Extracted data entries
——————

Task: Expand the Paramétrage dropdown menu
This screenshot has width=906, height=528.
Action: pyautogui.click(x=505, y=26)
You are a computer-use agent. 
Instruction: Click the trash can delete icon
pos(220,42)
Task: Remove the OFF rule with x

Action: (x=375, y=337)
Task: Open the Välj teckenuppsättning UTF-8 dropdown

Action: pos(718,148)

——————

__Task directions__. Can you edit the listing above so that every "Task" becomes "Goal", leaving all other text the same?

__Written reply__.
Goal: Expand the Paramétrage dropdown menu
This screenshot has width=906, height=528.
Action: pyautogui.click(x=505, y=26)
You are a computer-use agent. 
Instruction: Click the trash can delete icon
pos(220,42)
Goal: Remove the OFF rule with x

Action: (x=375, y=337)
Goal: Open the Välj teckenuppsättning UTF-8 dropdown

Action: pos(718,148)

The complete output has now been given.